1 - Too short and lacking challenge

2 - Simple enough and different enough to be worth a play through.

Innovation

2

2 - The movement between sea-faring and ship-fighting is cool

3 - Very nice approach to a ship board adventure. I like the idea of the boarding battles and ship chases, just wish ship chases had got into the game. And the difficulty was such that you'd not be getting a constant influx of free pistol fodder, but have to explicitly hire troops. And some counterbalance against just having a ridiculous number of troops.

Scope

3

2 - On the low end of the scale, as there's really not much variety to the game, but the way it's all done is interesting

1 - The ship boarding battle shows a lot of work in AI, but then there is no sign of that in the overland map where ships seem to mindlessly travel from port to port. Would have expected Ws to chase me down or similar, rather than just wait to be harvested. Only one map. There may be a lot of different player types in the combat system, but it is hard to tell when your role quickly becomes hiding in the backlines while your troops finish off the foe.

Roguelikeness

3

2 - No procedural environments, and no real tactical depth

1 - No random maps. Separate combat screens. "you" aren't doing the combat, but your comrades are.

A game of sailing the seas and boarding ships. Loot money from lesser ships so you can hire more pirates and take on bigger ships until you have a big enough crew to go for the boss. Reasonably well implemented but it lacks variety.

Piraten provides a big departure from the roguelike norm. Adventure in the high seas, pillaging trade ships, and building up a following of bloodthirsty comrades. If you get powerful enoughl Fight your way to the Golden Bay!

Rogue - The Cardlike

Completeness

2 - Card descriptions contain typos, some have even wrong symbol. Rules are a bit unclear.

2 - Has all the cards you need to play for the most part. The instructions are a bit weak in places and there are some typos.

2 - Card distribution is surprisingly well balanced. Combat mechanics, however, are way too easy.

Aesthetics

1 - Below average for a card game. Sure, it has to represent Rogue but monsters' numbers are placed inconsistently, traps lack symbol at all. It is monochrome. Some DOS versions of Rogue used extended ANSI characters but Cardlike missed that opportunity.

2 - Physical cards for a multiplayer game is one of the best techniques around, though in this case, the cards could have used better artwork or flavor text

2 - Frequent typos (buckLer, etc) mar the text. But the flavour text is interesting! The font for the characters could be better, ( and ] are pretty close together, for example.
********
Please answer from the game reviews: which two characters does one reviewer say look pretty close together in the font of Rogue - The Cardlike?

[Word and element location records]
********
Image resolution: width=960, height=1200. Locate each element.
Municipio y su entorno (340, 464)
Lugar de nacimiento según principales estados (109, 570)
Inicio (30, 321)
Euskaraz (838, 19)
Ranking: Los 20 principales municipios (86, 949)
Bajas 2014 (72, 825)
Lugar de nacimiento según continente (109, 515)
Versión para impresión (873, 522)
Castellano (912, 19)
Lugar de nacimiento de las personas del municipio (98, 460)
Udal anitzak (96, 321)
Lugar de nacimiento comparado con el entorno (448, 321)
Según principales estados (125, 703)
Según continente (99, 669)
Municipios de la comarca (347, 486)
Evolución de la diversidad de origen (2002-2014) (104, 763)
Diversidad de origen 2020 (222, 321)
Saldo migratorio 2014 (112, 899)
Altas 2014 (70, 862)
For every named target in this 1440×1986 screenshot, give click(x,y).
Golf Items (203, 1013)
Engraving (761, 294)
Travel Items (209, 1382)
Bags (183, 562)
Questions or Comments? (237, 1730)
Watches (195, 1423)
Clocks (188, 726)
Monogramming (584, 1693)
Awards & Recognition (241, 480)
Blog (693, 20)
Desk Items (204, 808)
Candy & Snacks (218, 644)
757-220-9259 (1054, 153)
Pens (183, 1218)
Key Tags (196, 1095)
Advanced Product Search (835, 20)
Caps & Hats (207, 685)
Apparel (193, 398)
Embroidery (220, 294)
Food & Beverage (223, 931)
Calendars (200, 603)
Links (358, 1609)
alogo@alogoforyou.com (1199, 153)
********
▸ **REPLY**: ( and ]